I Paesi in gradi di sferrare attacchi e quelli più vulnerabili sono gli stessi: un sistema è tanto più vulnerabile quanto più tecnicamente avanzato ed informatizzato (che sarà anche in grado a sua volta di colpire gli avversari). L’Italia non ha ancora un sistema difensivo efficace, e la questione della cyber security, pur dibattuta nei ristretti circoli istituzionali, è rimasta un argomento di dibattito a cui però non ha fatto seguito una concreta ed incisiva azione pianificazione strategica nazionale, magari di concerto con il settore privato e gli organismi internazionali.
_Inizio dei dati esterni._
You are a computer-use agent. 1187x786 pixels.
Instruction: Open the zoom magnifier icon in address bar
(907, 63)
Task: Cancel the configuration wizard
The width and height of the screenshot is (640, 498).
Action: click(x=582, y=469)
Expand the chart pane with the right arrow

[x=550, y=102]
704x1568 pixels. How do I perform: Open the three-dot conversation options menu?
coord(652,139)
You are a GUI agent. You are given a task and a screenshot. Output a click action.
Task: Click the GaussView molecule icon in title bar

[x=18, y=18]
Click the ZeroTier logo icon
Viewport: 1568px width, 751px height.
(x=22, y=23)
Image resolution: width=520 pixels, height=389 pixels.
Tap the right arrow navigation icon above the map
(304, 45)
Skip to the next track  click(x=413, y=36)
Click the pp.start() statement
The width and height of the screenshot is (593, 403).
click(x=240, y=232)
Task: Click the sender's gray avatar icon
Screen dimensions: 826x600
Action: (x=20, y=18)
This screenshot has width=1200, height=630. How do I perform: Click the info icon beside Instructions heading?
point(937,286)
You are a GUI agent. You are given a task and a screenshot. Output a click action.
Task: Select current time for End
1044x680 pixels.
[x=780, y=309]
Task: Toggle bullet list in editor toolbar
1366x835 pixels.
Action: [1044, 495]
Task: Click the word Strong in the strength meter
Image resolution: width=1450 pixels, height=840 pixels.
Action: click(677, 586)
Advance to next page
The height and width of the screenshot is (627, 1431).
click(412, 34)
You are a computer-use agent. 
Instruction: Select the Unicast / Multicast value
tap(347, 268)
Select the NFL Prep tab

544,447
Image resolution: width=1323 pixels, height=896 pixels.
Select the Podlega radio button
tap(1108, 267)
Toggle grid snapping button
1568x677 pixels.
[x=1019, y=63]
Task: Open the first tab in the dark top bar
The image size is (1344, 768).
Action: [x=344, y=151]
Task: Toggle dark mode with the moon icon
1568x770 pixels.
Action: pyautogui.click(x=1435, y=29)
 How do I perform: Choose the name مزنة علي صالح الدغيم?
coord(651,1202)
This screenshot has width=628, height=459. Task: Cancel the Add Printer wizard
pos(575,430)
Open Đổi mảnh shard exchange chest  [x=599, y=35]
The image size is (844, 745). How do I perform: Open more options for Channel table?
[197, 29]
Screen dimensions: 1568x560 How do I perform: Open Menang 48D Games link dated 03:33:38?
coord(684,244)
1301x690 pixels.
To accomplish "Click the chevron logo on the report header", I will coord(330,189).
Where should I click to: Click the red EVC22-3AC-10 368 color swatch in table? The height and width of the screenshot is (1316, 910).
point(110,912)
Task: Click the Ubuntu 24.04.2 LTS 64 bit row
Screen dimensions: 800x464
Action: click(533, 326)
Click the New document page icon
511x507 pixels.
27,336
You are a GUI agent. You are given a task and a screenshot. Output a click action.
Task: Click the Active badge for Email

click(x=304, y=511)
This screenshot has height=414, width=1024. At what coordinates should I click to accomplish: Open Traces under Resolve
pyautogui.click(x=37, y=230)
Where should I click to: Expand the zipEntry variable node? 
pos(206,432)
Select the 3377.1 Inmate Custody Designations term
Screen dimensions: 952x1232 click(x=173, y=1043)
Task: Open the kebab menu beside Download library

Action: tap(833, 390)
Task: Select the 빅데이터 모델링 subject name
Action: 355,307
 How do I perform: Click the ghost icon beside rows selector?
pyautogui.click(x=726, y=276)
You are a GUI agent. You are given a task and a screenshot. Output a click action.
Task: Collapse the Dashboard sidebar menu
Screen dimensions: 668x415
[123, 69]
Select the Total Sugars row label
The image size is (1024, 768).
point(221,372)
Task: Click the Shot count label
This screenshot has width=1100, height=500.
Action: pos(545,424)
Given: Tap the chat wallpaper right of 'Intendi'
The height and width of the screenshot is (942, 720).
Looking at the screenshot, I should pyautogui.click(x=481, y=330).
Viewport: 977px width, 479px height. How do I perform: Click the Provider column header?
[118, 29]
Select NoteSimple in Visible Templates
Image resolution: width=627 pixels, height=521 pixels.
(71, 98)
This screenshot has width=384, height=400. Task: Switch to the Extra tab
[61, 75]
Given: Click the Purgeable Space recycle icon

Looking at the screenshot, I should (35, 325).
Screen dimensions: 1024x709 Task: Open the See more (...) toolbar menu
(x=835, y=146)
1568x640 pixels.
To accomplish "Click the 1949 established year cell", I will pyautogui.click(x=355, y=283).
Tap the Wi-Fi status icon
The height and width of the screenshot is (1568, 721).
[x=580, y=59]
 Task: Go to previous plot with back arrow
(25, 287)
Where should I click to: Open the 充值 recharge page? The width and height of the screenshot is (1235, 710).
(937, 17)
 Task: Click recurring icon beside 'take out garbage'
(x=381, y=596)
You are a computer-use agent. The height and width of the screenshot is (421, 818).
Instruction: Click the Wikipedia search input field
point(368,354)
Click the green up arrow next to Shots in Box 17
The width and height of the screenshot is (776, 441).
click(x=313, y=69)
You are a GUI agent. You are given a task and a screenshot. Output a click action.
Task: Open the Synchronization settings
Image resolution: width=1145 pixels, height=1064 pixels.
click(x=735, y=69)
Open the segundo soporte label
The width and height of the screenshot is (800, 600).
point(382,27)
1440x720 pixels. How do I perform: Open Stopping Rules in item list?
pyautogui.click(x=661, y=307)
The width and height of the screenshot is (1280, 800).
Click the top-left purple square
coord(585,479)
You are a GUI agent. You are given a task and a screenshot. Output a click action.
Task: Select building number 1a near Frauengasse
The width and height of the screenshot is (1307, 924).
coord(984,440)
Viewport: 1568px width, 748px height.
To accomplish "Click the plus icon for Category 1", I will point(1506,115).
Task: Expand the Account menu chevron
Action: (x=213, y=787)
Allo stesso tempo, come rilevato dallo stesso premier uscente Monti, l’Italia è a rischio di attacchi cibernetici che possono paralizzare l’intero Paese. Segue l’annuncio dell’istituzione di unità specializzate, tavoli di coordinamento, decreti ad hoc. Ma i tempi nel cyber spazio sono infinitesimali e gli hacker non aspettano la burocrazia.